Past reforms (including budget controls in the late 1980s) had minimal impacts and just 'went away' because they did not fit into the sea of institutional icebergs in place. In fact, while the US public financial management system underwent its most aggressive period of reform in past decades it also saw its weakest results (at least in terms of fiscal discipline).
I write about this in my recent article (http://faculty.cbpp.uaa.alaska.edu/afgjp/PADM601%20Fall%202011/(Il)logics%20of%20Federal%20Budgeting.pdf):
"One could list many others [reforms], from planning-programming-budgeting systems to zero-based budgeting, performance-based budgeting, and the Program Assessment Rating Tool, the formalization of internal audit in agencies, process computerization, the adoption of long-term planning, and more. In many respects, the last century was a period of great budgetary reform in the federal government.
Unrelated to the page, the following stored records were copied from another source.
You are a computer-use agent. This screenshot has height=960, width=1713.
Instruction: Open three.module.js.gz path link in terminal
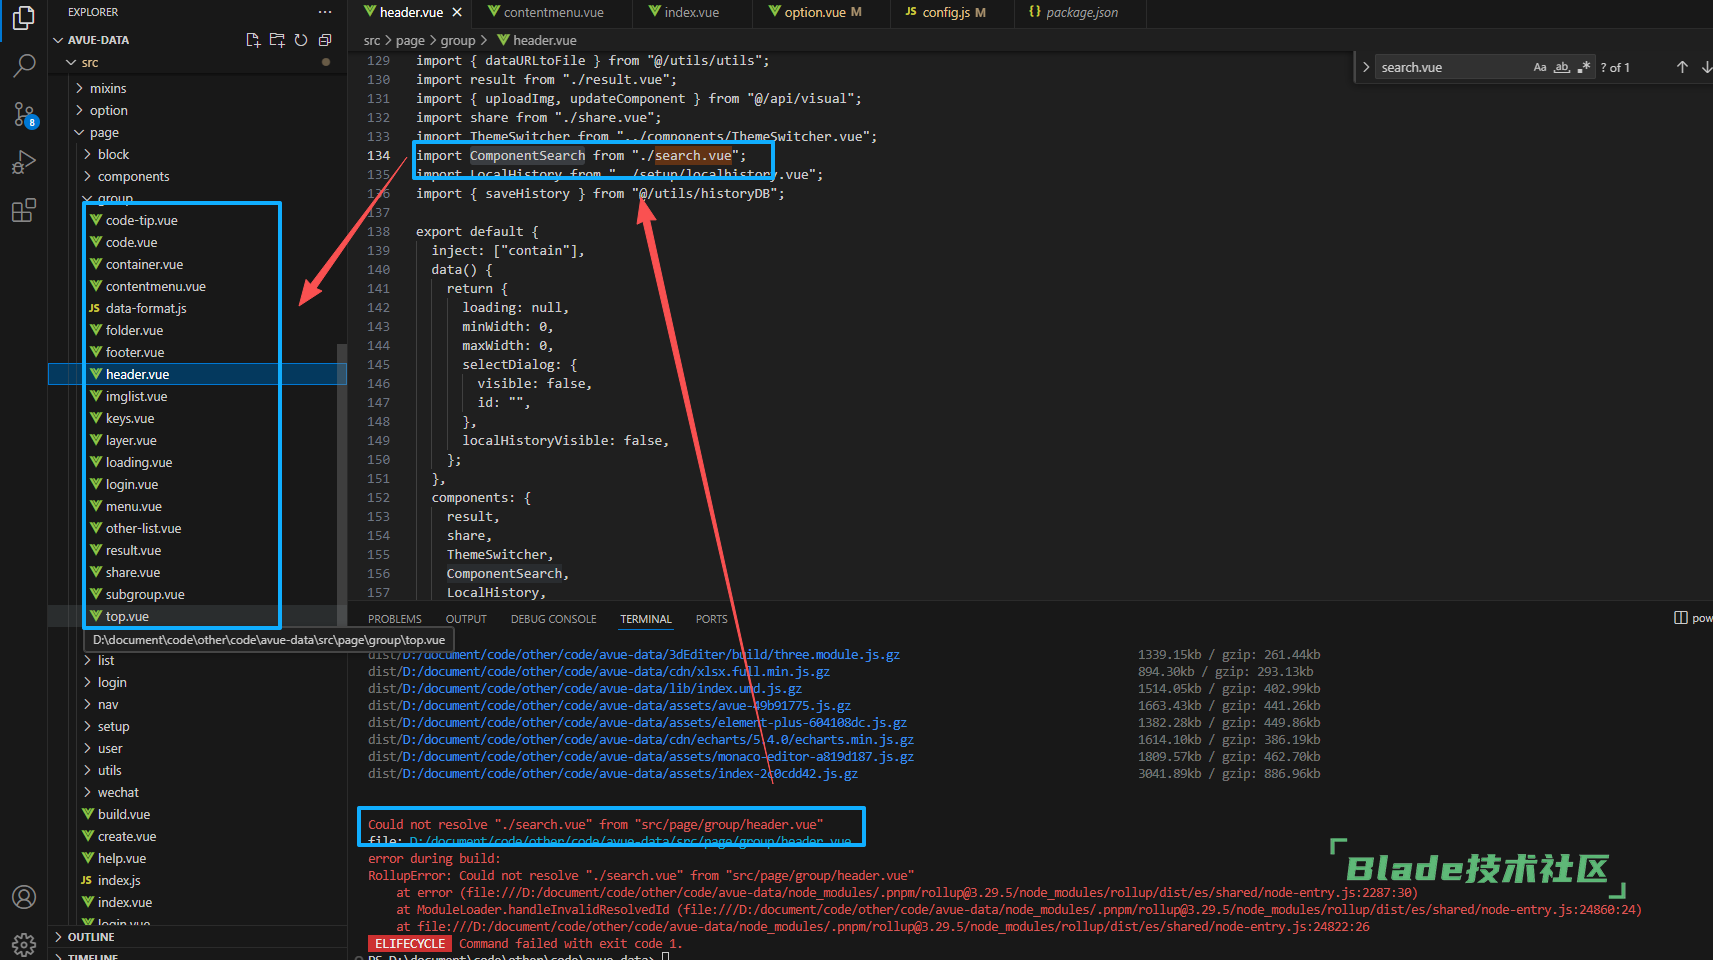pos(634,655)

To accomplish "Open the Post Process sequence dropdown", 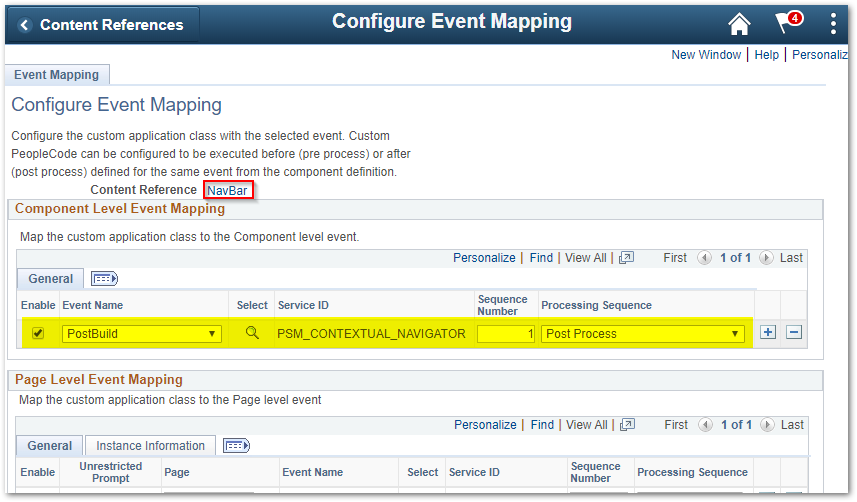I will 643,334.
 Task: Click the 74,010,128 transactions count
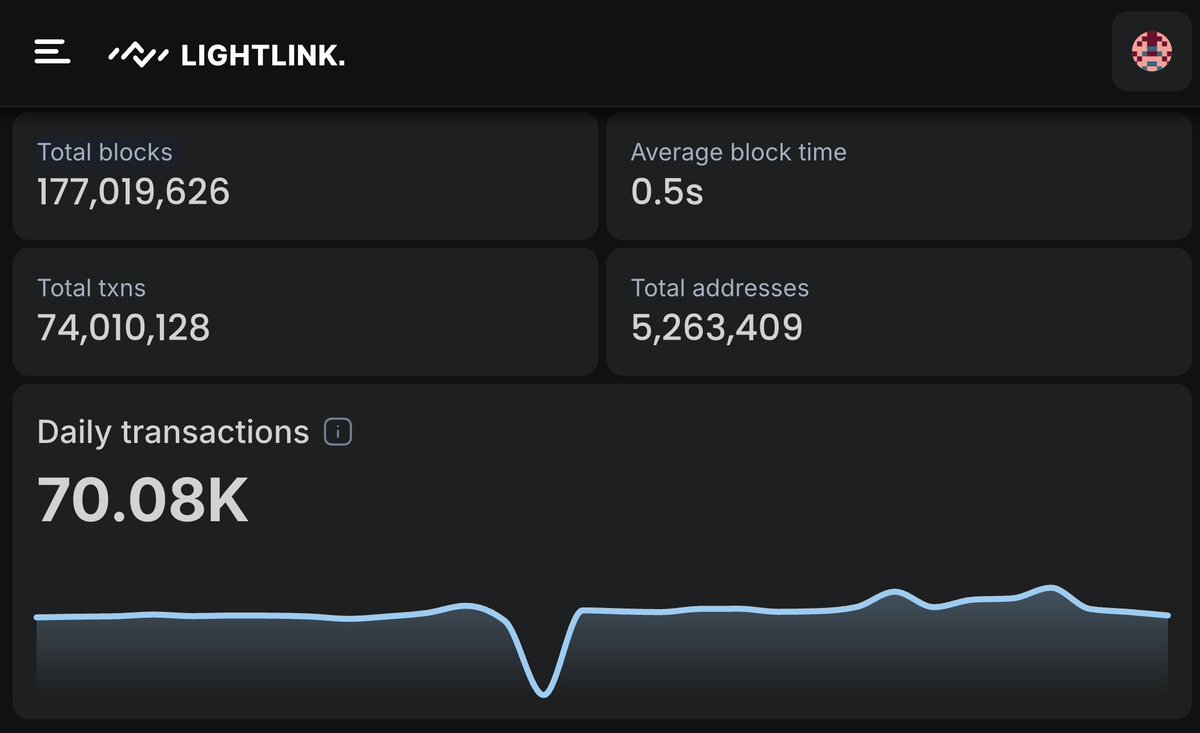tap(125, 326)
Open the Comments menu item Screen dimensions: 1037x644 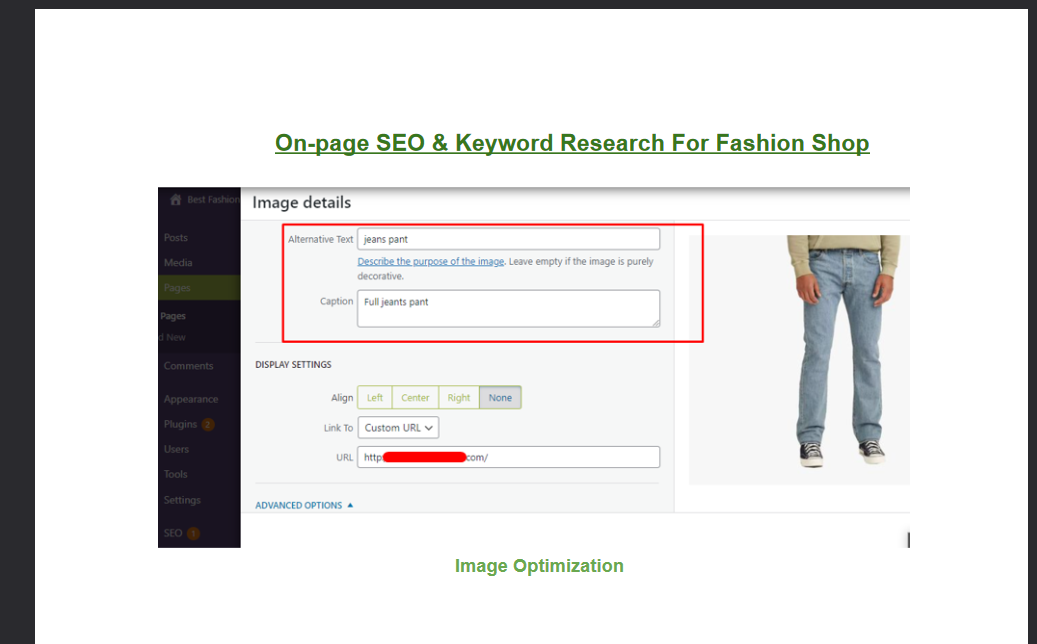coord(188,366)
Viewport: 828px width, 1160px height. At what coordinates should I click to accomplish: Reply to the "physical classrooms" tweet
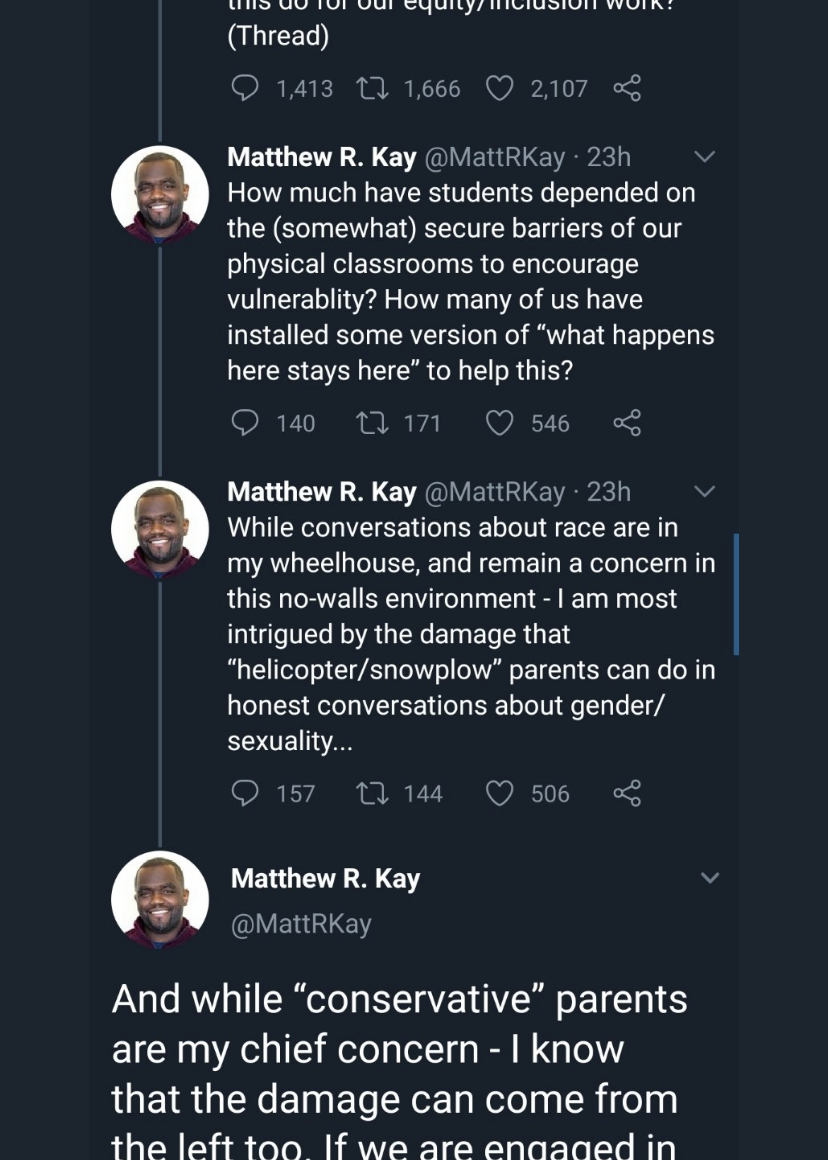tap(245, 423)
Interestingly, however, the sustainability problem has worsened in this period. Deficits have been more prevalent since these interventions than before. Federal spending has exceeded revenues in 75 percent of the years following the 1921 act, compared with 38 percent of the years between 1792 and 1920. Spending exceeded revenues in 16 of the 20 years after the 1990 Budget Enforcement Act introduced measures to control defi cits. Deficits have exceeded 3 percent of gross domestic product (GDP) in 8 of the 20 years since the Budget Enforcement Act, reaching such levels only 26 times in the prior 198 years (13 of which were related to wars)."
I know it is oversimplified, but this experience suggests that past reform activity has failed, repeatedly. I fear a poorly considered reform agenda will suffer similar failure.
- What institutional icebergs need to be navigated to make reforms work better in this context?
- Which institutional icebergs need to be navigated to make reforms work better in your context?
- How can one navigate the sea of icebergs better than is typically done?